Mataram (Inside Lombok) – Desa wisata di NTB perlu melakukan peningkatan kapasitas, terutama pada kesepakatan masyarakat sekitar desa wisata. Pasalnya, meski memiliki banyak potensi untuk dikembangkan, desa wisata di NTB belum terlihat gaungnya.
Dosen Prodi Pengaturan Perjalanan Poltekpar Lombok, Anas Pattaray menyebut kreativitas sangat diperlukan oleh masyarakat yang ingin mengembangkan desa wisata. Hasil dari kreativitas itu yang kemudian perlu diperkuat dengan sinergi, baik oleh sesama masyarakat setempat maupun dengan pemangku kebijakan.
“Terutama kreativitas yang bagaimana mereka menghadirkan membuat tentang event di desa mereka.
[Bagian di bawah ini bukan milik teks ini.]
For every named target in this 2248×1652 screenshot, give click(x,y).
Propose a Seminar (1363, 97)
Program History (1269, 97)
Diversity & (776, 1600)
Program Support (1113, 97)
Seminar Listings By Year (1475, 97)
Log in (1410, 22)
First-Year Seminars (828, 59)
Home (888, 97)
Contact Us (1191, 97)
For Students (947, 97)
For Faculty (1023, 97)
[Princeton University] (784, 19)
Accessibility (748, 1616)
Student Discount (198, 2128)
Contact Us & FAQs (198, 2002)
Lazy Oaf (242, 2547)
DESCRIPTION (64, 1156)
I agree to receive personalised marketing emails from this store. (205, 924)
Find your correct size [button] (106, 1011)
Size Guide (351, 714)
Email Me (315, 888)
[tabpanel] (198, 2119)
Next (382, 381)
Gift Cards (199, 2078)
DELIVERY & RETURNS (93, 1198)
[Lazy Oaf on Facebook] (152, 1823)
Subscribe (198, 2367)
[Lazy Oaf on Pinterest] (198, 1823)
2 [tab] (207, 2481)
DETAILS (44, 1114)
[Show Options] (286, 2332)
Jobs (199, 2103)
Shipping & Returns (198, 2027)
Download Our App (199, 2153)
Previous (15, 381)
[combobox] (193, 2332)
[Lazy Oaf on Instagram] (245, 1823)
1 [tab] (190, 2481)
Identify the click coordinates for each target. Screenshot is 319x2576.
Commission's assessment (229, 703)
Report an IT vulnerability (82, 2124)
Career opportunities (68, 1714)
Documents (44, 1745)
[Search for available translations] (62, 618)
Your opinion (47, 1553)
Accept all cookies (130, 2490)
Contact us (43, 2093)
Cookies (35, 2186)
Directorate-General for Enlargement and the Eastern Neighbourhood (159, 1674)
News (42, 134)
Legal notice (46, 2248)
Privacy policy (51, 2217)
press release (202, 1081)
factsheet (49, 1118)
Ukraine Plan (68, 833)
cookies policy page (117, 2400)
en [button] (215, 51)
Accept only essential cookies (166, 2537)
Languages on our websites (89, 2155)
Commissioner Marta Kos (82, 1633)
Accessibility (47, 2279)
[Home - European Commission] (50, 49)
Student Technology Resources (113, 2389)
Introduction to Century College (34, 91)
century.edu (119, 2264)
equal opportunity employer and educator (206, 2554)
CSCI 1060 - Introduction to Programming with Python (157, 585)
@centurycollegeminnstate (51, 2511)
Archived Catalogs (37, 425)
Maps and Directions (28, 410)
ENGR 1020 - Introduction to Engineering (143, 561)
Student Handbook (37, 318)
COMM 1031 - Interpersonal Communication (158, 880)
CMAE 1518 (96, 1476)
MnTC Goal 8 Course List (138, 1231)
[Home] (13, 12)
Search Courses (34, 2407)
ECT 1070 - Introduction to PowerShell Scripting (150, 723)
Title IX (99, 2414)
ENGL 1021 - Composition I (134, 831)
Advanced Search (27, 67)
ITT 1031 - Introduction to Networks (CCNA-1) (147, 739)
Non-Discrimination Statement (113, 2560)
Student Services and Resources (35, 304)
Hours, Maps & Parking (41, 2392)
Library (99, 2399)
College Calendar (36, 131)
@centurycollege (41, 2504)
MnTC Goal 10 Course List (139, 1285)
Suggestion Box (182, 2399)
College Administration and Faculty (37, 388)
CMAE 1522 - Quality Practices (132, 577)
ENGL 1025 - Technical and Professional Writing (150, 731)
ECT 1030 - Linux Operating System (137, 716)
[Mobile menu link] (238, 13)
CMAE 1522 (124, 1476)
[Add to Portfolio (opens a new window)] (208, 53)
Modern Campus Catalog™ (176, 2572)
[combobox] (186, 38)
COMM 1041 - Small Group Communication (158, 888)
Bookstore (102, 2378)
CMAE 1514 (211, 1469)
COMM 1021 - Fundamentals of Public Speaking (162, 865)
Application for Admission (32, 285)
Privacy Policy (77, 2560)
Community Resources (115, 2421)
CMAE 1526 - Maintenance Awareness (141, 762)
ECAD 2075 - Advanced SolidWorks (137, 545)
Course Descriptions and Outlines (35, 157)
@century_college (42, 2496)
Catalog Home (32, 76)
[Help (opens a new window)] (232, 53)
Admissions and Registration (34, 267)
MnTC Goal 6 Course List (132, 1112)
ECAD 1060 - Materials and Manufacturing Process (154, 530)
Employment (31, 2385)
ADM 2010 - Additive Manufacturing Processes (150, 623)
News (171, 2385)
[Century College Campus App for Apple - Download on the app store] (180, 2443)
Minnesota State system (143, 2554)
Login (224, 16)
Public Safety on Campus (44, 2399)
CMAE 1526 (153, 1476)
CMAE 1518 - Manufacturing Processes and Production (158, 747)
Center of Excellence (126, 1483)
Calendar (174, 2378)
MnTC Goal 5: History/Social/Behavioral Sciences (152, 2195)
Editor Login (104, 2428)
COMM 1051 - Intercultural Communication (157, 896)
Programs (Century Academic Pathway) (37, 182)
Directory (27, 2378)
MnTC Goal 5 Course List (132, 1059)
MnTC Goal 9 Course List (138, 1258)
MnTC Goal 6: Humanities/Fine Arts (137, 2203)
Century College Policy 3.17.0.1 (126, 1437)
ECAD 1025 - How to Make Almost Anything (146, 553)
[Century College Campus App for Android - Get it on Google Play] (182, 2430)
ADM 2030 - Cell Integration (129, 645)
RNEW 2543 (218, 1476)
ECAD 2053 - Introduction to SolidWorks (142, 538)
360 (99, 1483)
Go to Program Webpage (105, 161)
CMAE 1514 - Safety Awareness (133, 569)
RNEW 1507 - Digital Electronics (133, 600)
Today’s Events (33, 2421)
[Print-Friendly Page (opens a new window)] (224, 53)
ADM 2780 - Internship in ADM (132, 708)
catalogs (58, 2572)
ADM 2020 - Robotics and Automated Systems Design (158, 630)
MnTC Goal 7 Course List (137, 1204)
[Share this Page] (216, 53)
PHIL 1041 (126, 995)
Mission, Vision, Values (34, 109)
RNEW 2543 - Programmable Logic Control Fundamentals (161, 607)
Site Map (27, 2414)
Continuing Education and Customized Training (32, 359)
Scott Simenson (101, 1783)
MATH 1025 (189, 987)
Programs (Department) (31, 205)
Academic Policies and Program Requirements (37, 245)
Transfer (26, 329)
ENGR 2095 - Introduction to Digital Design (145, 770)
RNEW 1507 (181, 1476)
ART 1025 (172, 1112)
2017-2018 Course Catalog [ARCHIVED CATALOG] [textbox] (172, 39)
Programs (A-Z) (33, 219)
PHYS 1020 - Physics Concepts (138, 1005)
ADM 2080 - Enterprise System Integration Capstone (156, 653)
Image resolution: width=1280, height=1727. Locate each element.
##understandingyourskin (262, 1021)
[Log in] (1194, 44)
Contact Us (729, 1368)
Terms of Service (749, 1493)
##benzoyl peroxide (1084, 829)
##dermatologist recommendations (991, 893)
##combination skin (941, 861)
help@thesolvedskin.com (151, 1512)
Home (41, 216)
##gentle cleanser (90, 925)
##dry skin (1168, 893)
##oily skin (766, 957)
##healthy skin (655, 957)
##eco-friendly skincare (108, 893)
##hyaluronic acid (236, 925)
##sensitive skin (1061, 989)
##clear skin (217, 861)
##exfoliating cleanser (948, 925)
Jadi daya tarik dihadirkan, selain dari wisata alam,” ujar Anas, Senin (9/1).
Menurutnya, selama ini sebagian besar desa wisata hanya menawarkan daya tarik wisata alam. Padahal ada beberapa hal yang bisa dilakukan, seperti membuat penyelenggaraan event. Hal itulah yang dinilainya harus diperkuat oleh pengurus kelompok sadar wisata (pokdarwis).
“Jadi dari 99 desa itu belum dikluster, misalnya desa rintisan itu yang mana, yang sudah maju berkembang itu yang mana kan belum,” tuturnya. Menurut Anas, setelah klasifikasi dibuat, barulah kemudian mulai dipetakan siapa saja yang terlibat mengelola desa wisata tersebut agar memiliki persepsi yang sama.
“Ini kan desa wisata di 99 desa yang diusulkan sama rata tidak dikluster. Ini menjadi tantangan kami bagaimana mengembangkan,” ungkapnya.
Pihaknya pun belum lama ini sudah mengunjungi beberapa desa wisata rintisan dan melihat belum adanya kesiapan dari desa-desa tersebut untuk menjadi desa wisata. Anas menyebutkan yang menjadi tantangan adalah menyatukan persepsi masyarakat. Sehingga tidak gamang berhadapan dengan konsep qisata, baik dari keterampilan dan lainnya.
“Kalau SDM kita sangat mampu dan bisa di kembangkan, cuma (butuh) pendampingan yang intens. Sejauh ini pendamping sudah ada, kami dari poltekpar ke beberapa desa,” terangnya.
Namun pendampingan tersebut harus berkesinambungan. Mulai dari menyusun perencanaan yang jelas, modul yang berikan sampai apa sasaran desa sebagai desa wisata ke depannya.
Selain itu, perlu ada paket wisata untuk memperkenalkan desa wisata. Sehingga bisa menahan wisatawan itu bisa lebih lama menikmati desa wisata yang ada di NTB dan tidak hanya singgah sebentar saja.
Untuk itu pihaknya ikut memberikan pelatihan, terutama dalam penyediaan fasilitas. “Kendala kan belum ada fasilitas yang bisa menahan wisatawan, contoh penginapan buat wisatawan. Itu yang kita coba. Desa yang merujuk kan desa Kembang Kuning, Tete Batu mereka sudah memiliki fasilitas, walaupun masyarakat masih tarik ulur apa yang diinginkan oleh pemerintah ini,” pungkasnya. (dpi)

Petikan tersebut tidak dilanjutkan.